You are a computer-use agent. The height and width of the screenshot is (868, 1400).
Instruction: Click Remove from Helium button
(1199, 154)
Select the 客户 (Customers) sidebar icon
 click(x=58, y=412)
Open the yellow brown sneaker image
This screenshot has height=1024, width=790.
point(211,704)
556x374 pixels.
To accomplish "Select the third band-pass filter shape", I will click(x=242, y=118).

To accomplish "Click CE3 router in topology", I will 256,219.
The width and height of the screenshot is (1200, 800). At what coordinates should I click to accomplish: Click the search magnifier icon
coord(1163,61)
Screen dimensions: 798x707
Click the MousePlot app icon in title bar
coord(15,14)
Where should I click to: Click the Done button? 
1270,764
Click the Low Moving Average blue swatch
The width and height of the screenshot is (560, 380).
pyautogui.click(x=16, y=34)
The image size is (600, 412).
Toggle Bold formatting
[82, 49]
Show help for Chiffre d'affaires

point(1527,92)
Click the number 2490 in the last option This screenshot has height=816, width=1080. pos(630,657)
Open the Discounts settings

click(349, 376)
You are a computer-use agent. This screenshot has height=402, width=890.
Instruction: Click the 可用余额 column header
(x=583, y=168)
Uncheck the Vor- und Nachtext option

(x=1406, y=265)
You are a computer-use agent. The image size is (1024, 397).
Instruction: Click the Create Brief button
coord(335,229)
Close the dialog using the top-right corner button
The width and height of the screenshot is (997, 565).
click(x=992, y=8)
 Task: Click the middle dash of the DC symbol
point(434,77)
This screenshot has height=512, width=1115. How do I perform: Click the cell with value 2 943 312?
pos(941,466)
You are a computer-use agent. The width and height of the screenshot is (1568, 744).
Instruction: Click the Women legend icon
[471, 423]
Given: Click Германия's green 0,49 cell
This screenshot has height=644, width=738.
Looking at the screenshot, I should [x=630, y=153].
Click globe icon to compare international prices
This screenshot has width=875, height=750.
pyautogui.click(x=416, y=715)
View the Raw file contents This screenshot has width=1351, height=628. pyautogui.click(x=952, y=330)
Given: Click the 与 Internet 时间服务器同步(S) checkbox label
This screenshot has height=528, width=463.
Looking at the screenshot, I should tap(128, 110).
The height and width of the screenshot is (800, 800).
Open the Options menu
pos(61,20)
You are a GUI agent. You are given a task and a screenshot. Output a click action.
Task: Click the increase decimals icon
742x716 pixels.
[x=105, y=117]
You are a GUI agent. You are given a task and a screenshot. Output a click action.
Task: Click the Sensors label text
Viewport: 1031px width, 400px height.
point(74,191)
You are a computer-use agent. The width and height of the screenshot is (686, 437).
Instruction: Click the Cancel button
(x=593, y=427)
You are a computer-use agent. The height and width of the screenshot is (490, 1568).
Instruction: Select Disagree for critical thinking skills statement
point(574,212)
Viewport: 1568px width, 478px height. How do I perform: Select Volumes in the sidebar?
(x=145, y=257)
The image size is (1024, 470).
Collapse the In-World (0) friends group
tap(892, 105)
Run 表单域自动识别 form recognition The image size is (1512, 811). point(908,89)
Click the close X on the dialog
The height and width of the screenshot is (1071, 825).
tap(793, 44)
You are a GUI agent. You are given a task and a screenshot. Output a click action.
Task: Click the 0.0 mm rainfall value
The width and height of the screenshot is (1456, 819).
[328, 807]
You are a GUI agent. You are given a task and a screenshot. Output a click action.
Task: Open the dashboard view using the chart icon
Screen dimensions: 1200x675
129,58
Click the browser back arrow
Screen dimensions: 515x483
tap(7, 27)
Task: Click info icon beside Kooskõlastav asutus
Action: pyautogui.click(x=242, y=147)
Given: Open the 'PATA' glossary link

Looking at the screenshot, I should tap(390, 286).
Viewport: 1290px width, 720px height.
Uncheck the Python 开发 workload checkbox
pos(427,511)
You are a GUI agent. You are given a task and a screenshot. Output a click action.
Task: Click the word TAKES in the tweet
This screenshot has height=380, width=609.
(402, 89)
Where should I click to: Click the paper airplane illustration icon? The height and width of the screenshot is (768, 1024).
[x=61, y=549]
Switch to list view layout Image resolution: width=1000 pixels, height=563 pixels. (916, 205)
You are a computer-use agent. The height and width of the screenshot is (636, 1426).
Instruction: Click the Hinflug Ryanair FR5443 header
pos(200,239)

= = = = = = =

**Required action**
Working through the entries above, copy every line in which "label" is found.

**Response box**
Given: Click the 与 Internet 时间服务器同步(S) checkbox label
Task: Click the Sensors label text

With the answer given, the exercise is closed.